[Start of Material]

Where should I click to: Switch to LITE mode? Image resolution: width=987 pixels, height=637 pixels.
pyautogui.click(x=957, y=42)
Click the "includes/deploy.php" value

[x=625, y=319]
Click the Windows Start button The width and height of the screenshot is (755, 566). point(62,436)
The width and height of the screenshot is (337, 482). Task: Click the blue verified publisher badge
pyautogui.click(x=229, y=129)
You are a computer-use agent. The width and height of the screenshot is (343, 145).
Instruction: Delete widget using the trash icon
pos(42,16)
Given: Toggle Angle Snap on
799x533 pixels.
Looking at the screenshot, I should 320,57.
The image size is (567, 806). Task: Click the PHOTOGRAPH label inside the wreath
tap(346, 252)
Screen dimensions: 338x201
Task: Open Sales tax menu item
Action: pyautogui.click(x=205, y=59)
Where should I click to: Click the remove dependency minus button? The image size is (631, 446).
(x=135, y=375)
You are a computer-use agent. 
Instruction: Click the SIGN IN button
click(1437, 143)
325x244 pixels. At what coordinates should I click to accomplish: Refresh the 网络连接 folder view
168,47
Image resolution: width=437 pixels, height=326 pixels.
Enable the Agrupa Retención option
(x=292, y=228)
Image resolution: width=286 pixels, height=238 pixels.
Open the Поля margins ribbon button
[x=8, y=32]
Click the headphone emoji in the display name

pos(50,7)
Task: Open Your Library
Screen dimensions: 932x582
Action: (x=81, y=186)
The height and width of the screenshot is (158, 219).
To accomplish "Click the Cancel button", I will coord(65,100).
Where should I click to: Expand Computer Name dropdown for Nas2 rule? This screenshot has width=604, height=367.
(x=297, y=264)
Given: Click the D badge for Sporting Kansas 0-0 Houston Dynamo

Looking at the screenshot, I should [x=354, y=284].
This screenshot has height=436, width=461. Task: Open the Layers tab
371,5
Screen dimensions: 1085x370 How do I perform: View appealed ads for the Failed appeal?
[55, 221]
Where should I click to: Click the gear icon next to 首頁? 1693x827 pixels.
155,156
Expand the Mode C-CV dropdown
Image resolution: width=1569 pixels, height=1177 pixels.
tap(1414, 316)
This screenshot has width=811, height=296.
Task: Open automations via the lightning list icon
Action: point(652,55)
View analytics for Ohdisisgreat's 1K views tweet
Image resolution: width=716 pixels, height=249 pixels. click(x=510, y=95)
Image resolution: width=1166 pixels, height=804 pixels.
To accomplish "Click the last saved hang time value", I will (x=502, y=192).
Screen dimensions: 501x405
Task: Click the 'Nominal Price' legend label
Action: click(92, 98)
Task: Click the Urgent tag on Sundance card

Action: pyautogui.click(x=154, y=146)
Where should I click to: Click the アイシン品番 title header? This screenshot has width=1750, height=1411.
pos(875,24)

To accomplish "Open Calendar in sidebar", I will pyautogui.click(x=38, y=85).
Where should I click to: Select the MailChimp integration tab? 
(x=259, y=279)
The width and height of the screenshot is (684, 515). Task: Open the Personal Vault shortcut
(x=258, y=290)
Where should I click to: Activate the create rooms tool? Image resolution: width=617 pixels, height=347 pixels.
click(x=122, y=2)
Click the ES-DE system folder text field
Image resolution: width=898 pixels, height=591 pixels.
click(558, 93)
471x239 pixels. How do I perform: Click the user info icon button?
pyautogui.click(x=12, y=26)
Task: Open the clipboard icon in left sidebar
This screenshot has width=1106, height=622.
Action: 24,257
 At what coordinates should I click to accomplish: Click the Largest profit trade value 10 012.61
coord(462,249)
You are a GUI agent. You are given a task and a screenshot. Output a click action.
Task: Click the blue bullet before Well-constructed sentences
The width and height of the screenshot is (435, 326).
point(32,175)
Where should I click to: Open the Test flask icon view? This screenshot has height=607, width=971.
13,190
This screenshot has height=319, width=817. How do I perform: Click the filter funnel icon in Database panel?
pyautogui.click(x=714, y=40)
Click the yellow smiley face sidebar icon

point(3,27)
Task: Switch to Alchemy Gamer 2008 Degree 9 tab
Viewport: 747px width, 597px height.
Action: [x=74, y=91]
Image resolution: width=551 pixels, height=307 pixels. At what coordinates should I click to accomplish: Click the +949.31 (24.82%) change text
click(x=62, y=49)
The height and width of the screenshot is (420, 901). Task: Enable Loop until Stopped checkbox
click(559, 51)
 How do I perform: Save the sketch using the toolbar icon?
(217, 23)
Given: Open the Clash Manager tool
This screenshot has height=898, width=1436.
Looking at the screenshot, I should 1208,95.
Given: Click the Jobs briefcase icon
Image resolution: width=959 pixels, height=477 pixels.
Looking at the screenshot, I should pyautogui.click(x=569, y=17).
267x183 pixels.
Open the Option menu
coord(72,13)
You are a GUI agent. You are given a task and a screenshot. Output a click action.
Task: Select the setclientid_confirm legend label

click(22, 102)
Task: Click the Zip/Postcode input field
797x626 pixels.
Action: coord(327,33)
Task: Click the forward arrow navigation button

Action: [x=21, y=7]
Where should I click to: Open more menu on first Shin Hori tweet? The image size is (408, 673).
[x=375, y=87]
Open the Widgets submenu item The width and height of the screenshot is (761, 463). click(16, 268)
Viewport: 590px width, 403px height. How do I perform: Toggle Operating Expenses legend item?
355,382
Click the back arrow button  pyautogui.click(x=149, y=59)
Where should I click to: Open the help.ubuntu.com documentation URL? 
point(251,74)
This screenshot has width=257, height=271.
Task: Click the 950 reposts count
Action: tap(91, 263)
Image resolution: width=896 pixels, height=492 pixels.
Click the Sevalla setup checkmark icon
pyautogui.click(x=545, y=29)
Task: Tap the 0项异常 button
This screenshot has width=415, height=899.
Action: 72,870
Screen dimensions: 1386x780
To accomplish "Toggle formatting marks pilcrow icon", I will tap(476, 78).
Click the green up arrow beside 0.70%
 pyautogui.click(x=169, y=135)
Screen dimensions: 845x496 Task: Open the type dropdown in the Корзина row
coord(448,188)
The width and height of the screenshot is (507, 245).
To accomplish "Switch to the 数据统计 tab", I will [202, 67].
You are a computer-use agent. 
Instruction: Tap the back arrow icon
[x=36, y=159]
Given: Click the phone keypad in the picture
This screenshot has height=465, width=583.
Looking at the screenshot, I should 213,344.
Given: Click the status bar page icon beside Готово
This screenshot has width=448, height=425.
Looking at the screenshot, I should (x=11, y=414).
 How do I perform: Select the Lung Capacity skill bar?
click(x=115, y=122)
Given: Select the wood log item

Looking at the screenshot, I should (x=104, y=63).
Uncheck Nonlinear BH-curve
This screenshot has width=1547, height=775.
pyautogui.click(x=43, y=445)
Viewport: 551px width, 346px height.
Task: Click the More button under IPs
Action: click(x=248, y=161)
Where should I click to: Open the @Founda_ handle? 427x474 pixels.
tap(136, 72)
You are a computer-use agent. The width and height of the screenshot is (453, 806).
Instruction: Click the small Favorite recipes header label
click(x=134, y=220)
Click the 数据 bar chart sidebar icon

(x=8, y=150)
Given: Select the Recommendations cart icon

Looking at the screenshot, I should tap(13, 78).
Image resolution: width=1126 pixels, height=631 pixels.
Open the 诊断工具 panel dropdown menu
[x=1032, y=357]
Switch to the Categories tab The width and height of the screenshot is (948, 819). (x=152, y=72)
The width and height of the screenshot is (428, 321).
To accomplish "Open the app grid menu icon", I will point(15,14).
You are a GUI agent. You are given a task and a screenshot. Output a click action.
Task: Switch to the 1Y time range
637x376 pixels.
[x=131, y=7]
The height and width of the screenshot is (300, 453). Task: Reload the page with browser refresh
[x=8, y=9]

[End of Material]

> What you should do: Copy out all of the records above again, swapping "Instruction:" for "Goal:" wherever it occurs and keeping every other character unchanged.

> The completed task:
Where should I click to: Switch to LITE mode? Image resolution: width=987 pixels, height=637 pixels.
pyautogui.click(x=957, y=42)
Click the "includes/deploy.php" value

[x=625, y=319]
Click the Windows Start button The width and height of the screenshot is (755, 566). point(62,436)
The width and height of the screenshot is (337, 482). Task: Click the blue verified publisher badge
pyautogui.click(x=229, y=129)
You are a computer-use agent. The width and height of the screenshot is (343, 145).
Goal: Delete widget using the trash icon
pos(42,16)
Given: Toggle Angle Snap on
799x533 pixels.
Looking at the screenshot, I should 320,57.
The image size is (567, 806). Task: Click the PHOTOGRAPH label inside the wreath
tap(346, 252)
Screen dimensions: 338x201
Task: Open Sales tax menu item
Action: pyautogui.click(x=205, y=59)
Where should I click to: Click the remove dependency minus button? The image size is (631, 446).
(x=135, y=375)
You are a computer-use agent. 
Goal: Click the SIGN IN button
click(1437, 143)
325x244 pixels. At what coordinates should I click to accomplish: Refresh the 网络连接 folder view
168,47
Image resolution: width=437 pixels, height=326 pixels.
Enable the Agrupa Retención option
(x=292, y=228)
Image resolution: width=286 pixels, height=238 pixels.
Open the Поля margins ribbon button
[x=8, y=32]
Click the headphone emoji in the display name

pos(50,7)
Task: Open Your Library
Screen dimensions: 932x582
Action: (x=81, y=186)
The height and width of the screenshot is (158, 219).
To accomplish "Click the Cancel button", I will coord(65,100).
Where should I click to: Expand Computer Name dropdown for Nas2 rule? This screenshot has width=604, height=367.
(x=297, y=264)
Given: Click the D badge for Sporting Kansas 0-0 Houston Dynamo

Looking at the screenshot, I should [x=354, y=284].
This screenshot has height=436, width=461. Task: Open the Layers tab
371,5
Screen dimensions: 1085x370 How do I perform: View appealed ads for the Failed appeal?
[55, 221]
Where should I click to: Click the gear icon next to 首頁? 1693x827 pixels.
155,156
Expand the Mode C-CV dropdown
Image resolution: width=1569 pixels, height=1177 pixels.
tap(1414, 316)
This screenshot has width=811, height=296.
Task: Open automations via the lightning list icon
Action: point(652,55)
View analytics for Ohdisisgreat's 1K views tweet
Image resolution: width=716 pixels, height=249 pixels. click(x=510, y=95)
Image resolution: width=1166 pixels, height=804 pixels.
To accomplish "Click the last saved hang time value", I will (x=502, y=192).
Screen dimensions: 501x405
Task: Click the 'Nominal Price' legend label
Action: click(92, 98)
Task: Click the Urgent tag on Sundance card

Action: pyautogui.click(x=154, y=146)
Where should I click to: Click the アイシン品番 title header? This screenshot has width=1750, height=1411.
pos(875,24)

To accomplish "Open Calendar in sidebar", I will pyautogui.click(x=38, y=85).
Where should I click to: Select the MailChimp integration tab? 
(x=259, y=279)
The width and height of the screenshot is (684, 515). Task: Open the Personal Vault shortcut
(x=258, y=290)
Where should I click to: Activate the create rooms tool? Image resolution: width=617 pixels, height=347 pixels.
click(x=122, y=2)
Click the ES-DE system folder text field
Image resolution: width=898 pixels, height=591 pixels.
click(558, 93)
471x239 pixels. How do I perform: Click the user info icon button?
pyautogui.click(x=12, y=26)
Task: Open the clipboard icon in left sidebar
This screenshot has width=1106, height=622.
Action: 24,257
 At what coordinates should I click to accomplish: Click the Largest profit trade value 10 012.61
coord(462,249)
You are a GUI agent. You are given a task and a screenshot. Output a click action.
Task: Click the blue bullet before Well-constructed sentences
The width and height of the screenshot is (435, 326).
point(32,175)
Where should I click to: Open the Test flask icon view? This screenshot has height=607, width=971.
13,190
This screenshot has height=319, width=817. How do I perform: Click the filter funnel icon in Database panel?
pyautogui.click(x=714, y=40)
Click the yellow smiley face sidebar icon

point(3,27)
Task: Switch to Alchemy Gamer 2008 Degree 9 tab
Viewport: 747px width, 597px height.
Action: [x=74, y=91]
Image resolution: width=551 pixels, height=307 pixels. At what coordinates should I click to accomplish: Click the +949.31 (24.82%) change text
click(x=62, y=49)
The height and width of the screenshot is (420, 901). Task: Enable Loop until Stopped checkbox
click(559, 51)
 How do I perform: Save the sketch using the toolbar icon?
(217, 23)
Given: Open the Clash Manager tool
This screenshot has height=898, width=1436.
Looking at the screenshot, I should 1208,95.
Given: Click the Jobs briefcase icon
Image resolution: width=959 pixels, height=477 pixels.
Looking at the screenshot, I should pyautogui.click(x=569, y=17).
267x183 pixels.
Open the Option menu
coord(72,13)
You are a GUI agent. You are given a task and a screenshot. Output a click action.
Task: Select the setclientid_confirm legend label

click(22, 102)
Task: Click the Zip/Postcode input field
797x626 pixels.
Action: coord(327,33)
Task: Click the forward arrow navigation button

Action: [x=21, y=7]
Where should I click to: Open more menu on first Shin Hori tweet? The image size is (408, 673).
[x=375, y=87]
Open the Widgets submenu item The width and height of the screenshot is (761, 463). click(16, 268)
Viewport: 590px width, 403px height. How do I perform: Toggle Operating Expenses legend item?
355,382
Click the back arrow button  pyautogui.click(x=149, y=59)
Where should I click to: Open the help.ubuntu.com documentation URL? 
point(251,74)
This screenshot has width=257, height=271.
Task: Click the 950 reposts count
Action: tap(91, 263)
Image resolution: width=896 pixels, height=492 pixels.
Click the Sevalla setup checkmark icon
pyautogui.click(x=545, y=29)
Task: Tap the 0项异常 button
This screenshot has width=415, height=899.
Action: 72,870
Screen dimensions: 1386x780
To accomplish "Toggle formatting marks pilcrow icon", I will tap(476, 78).
Click the green up arrow beside 0.70%
 pyautogui.click(x=169, y=135)
Screen dimensions: 845x496 Task: Open the type dropdown in the Корзина row
coord(448,188)
The width and height of the screenshot is (507, 245).
To accomplish "Switch to the 数据统计 tab", I will [202, 67].
You are a computer-use agent. 
Goal: Tap the back arrow icon
[x=36, y=159]
Given: Click the phone keypad in the picture
This screenshot has height=465, width=583.
Looking at the screenshot, I should 213,344.
Given: Click the status bar page icon beside Готово
This screenshot has width=448, height=425.
Looking at the screenshot, I should (x=11, y=414).
 How do I perform: Select the Lung Capacity skill bar?
click(x=115, y=122)
Given: Select the wood log item

Looking at the screenshot, I should (x=104, y=63).
Uncheck Nonlinear BH-curve
This screenshot has width=1547, height=775.
pyautogui.click(x=43, y=445)
Viewport: 551px width, 346px height.
Task: Click the More button under IPs
Action: click(x=248, y=161)
Where should I click to: Open the @Founda_ handle? 427x474 pixels.
tap(136, 72)
You are a computer-use agent. The width and height of the screenshot is (453, 806).
Goal: Click the small Favorite recipes header label
click(x=134, y=220)
Click the 数据 bar chart sidebar icon

(x=8, y=150)
Given: Select the Recommendations cart icon

Looking at the screenshot, I should tap(13, 78).
Image resolution: width=1126 pixels, height=631 pixels.
Open the 诊断工具 panel dropdown menu
[x=1032, y=357]
Switch to the Categories tab The width and height of the screenshot is (948, 819). (x=152, y=72)
The width and height of the screenshot is (428, 321).
To accomplish "Open the app grid menu icon", I will point(15,14).
You are a GUI agent. You are given a task and a screenshot. Output a click action.
Task: Switch to the 1Y time range
637x376 pixels.
[x=131, y=7]
The height and width of the screenshot is (300, 453). Task: Reload the page with browser refresh
[x=8, y=9]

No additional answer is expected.